Покрасневший Гарри опустил взгляд на стол и признался.

— Я так долго думал над тем, как скажу тебе, но никогда не размышлял над тем, что произойдет после.

— Вот это больше похоже на моего Гарри: сначала нырнет, а только потом проверит воду, — рассмеялась она. — И что же нам теперь делать, то есть, я хочу сказать, что ты мне очень нравишься Гарри, но мы не сможем даже попытаться начать встречаться, пока застряли здесь, — улыбаясь его смущению, произнесла Гермиона.

— Не знаю, я просто… мы можем попробовать быть больше, чем друзьями, — предложил Гарри.

— Ты просишь меня стать твоей девушкой? — слегка покраснев, спросила Гермиона.

— Эм-м, да, только если это то, что ты хочешь? — нерешительно произнес он.

Гермиона робко улыбнулась: она ожидала, что Рон предложит ей. И была в курсе, что тот давно влюблен в нее, но при это даже не заподозрила, что может нравиться Гарри. Не тогда, когда каждая ведьма от одиннадцати до ста лет охотно бы присвоили его себе. Особенно парочка симпатичных девушек, которые были в школе. Ведь она влюбилась в него еще на третьем курсе, во время полета на Клювокрыле, но только этим летом она подумала, что он никогда не посмотрит на нее так, а потому нужно рассматривать Рона, как потенциального парня, а теперь ее мечта сбылась. — Хорошо, — ответила она.

— Ты имеешь в виду, что будешь моей девушкой. Эм… можно тебя поцеловать? Я хочу сказать, что мечтал о поцелуе со Святочного бала, когда увидел тебя, такую красивую. И нам не надо ходить на свидания, чтобы получше узнать друг друга. То есть, я имею в виду, что ты, похоже, итак прекрасно знаешь и понимаешь, что я думаю и чувствую, так что, мне кажется, что мы уже прошли эту ступень. Грубо говоря, мы прожили вместе практически шесть лет, ну, за исключением время для сна, так что мы можем вообще не встречаться, а сразу обручиться или даже пожениться, — пробормотал Гарри, улыбнувшись.

Гермиона положила пальчик на его губы и прошептала:

— Хватит бормотать и поцелуй меня.

До этого она никого не целовала, за исключением поцелуя в щечку Гарри на вокзале, ну и ее никто не целовал (за исключением мамы, папы и остальных родственников, ну и Виктора Крама), но ото всех это был просто вежливый или отеческий вид поцелуя в щечку.
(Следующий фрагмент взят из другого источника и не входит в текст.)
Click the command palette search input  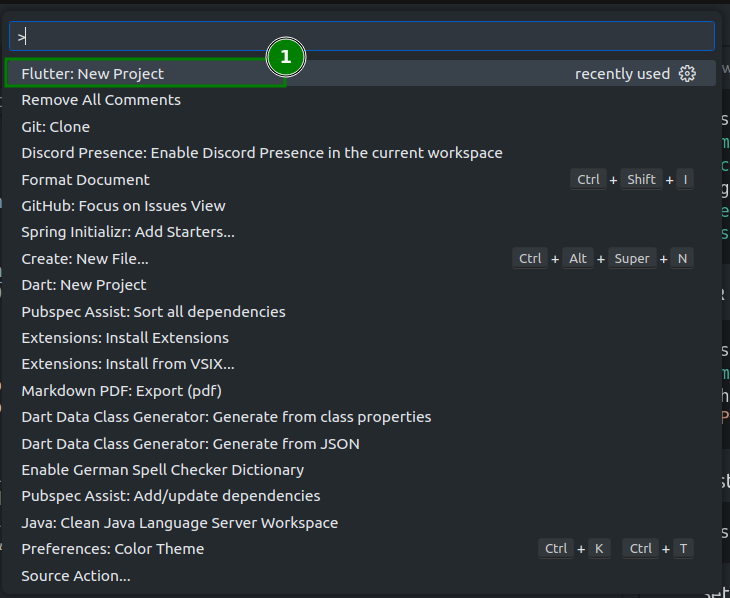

Глубоко вздохнув и понимая, что сейчас будет ее первый романтический поцелуй, она улыбнулась и подалась вперед.

Гарри приподнялся и нежно коснулся губ Гермионы. Все клише, которые Гермиона встречала в романах матери, произошли с ней в тот момент, когда их губы соприкоснулись: земля содрогнулась, кровь потекла, словно лава по венам, фейерверки в глазах, желудок сделал сальто, и она поняла, что если бы она в этот момент была на ногах, то непременно бы упала: в коленях была невероятная слабость.

Гарри прервал поцелуй и откинулся на спинку стула, прежде чем улыбнуться Гермионе, которая не шелохнулась с того момента, как он разорвал контакт их губ. Ее глаза все еще были закрыты, на лице огромная улыбка. Предположив, что она, похоже, наслаждалась первым поцелуем, Гарри занял более удобное положение и снова поцеловал ее. Но вместо того, чтобы поцеловать ее так же, как и в первый раз, он позволил своим губам приоткрыться еще немного, а затем осторожно прижался языком к ее губам, медленно проводя им из стороны в сторону. Спустя мгновение, ее рот открылся и их языки начали ласкать друг друга, после чего они неосознанно двинулись на встречу друг другу. Ее руки обвились вокруг его шеи, в то время как Гарри левой рукой обхватил ее за талию, крепко прижимая к своему телу, а другой рукой зарылся в ее волосы.

Гермиона никогда такого не чувствовала, она даже не представляла, что такое может быть. Она витала в облаках, ее сердце было готово вырваться из груди, а разум отключился. Наконец-то Гарри оторвался от нее, и Гермиона начала медленно приходить в себя.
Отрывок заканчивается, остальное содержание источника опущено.